Sejak pembukaan di level 7.164, IHSG sempat bergerak di rentang 7.070 hingga 7.164 sebelum akhirnya bertahan di zona merah hingga penutupan sesi.
Secara keseluruhan, pergerakan pasar didominasi tekanan. Sebanyak 230 saham menguat, 385 saham melemah, dan sisanya stagnan. Aktivitas perdagangan tercatat cukup tinggi dengan volume mencapai 106 juta lot dan nilai transaksi sekitar Rp57,15 triliun.
Saham-saham dengan nilai transaksi terbesar di antaranya BBCA, DEWA, dan BBRI.

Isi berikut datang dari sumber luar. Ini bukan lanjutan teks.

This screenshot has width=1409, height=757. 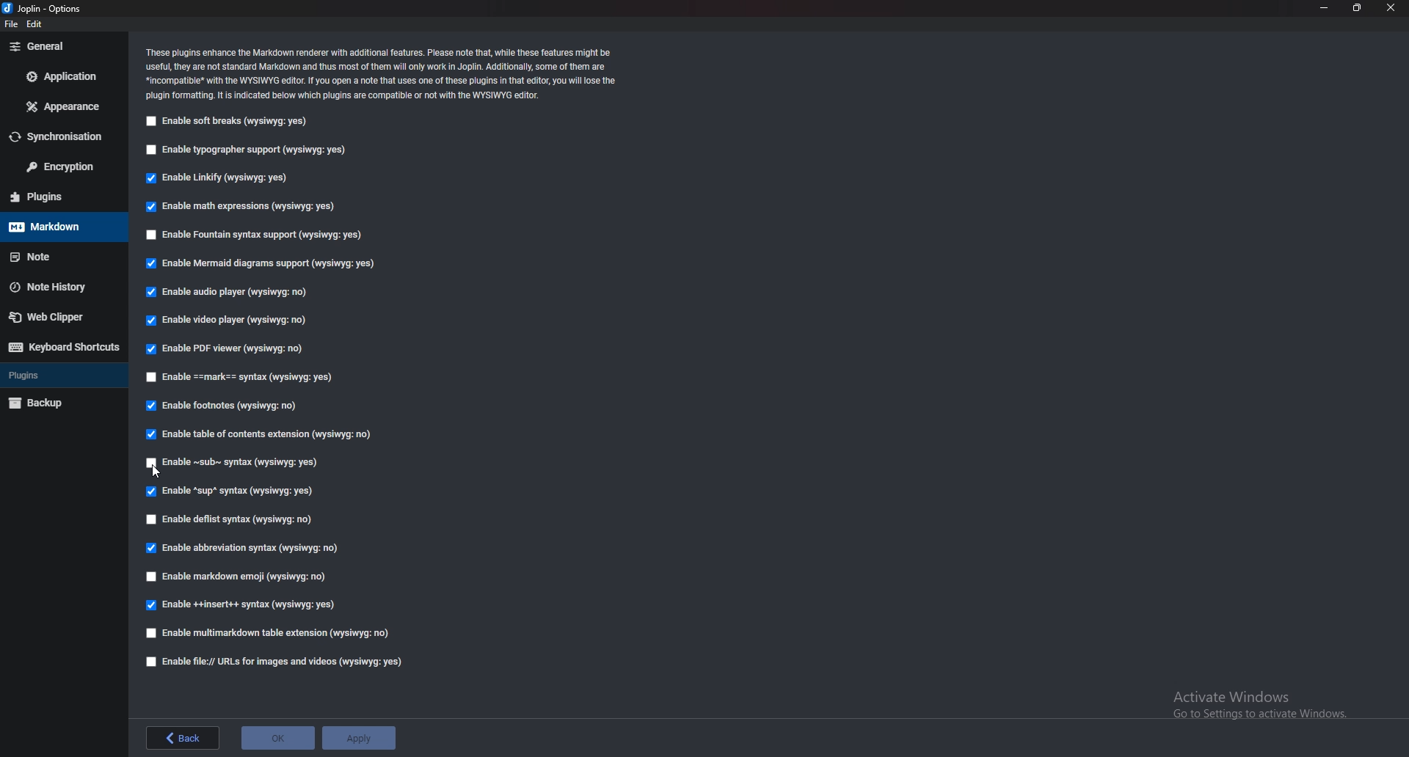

Mayoritas sektor saham berada di zona negatif. Sektor perindustrian mencatat penurunan terdalam sebesar 1,52 persen, diikuti sektor infrastruktur yang turun 1,30 persen dan teknologi 0,85 persen.
Beberapa saham di sektor industri yang mengalami tekanan antara lain INDS yang turun 9,68 persen, ASII 2,80 persen, ADHI 1,96 persen, serta UNTR dan SMSM yang masing-masing melemah 1,22 persen.
Sementara itu, sektor kesehatan menjadi satu-satunya yang bertahan di zona hijau dengan kenaikan 0,39 persen. Sektor transportasi juga mencatat penguatan tipis sebesar 0,62 persen.
Sejumlah indeks utama lainnya turut melemah. Indeks LQ45 turun 1,41 persen ke level 721,402, sementara Jakarta Islamic Index (JII) melemah 1,28 persen ke 471,999.
Indeks IDX30 juga terkoreksi 1,45 persen ke 392,697, dan MNC36 turun 1,12 persen ke level 304,653.
Di jajaran saham unggulan LQ45, beberapa saham yang mencatat penguatan antara lain ANTM, CPIN, ADMR, AKRA, PGEO, dan AMMN.
Sebaliknya, saham yang mengalami pelemahan di antaranya AMRT, BREN, MBMA, ASII, AADI, BBTN, dan ITMG.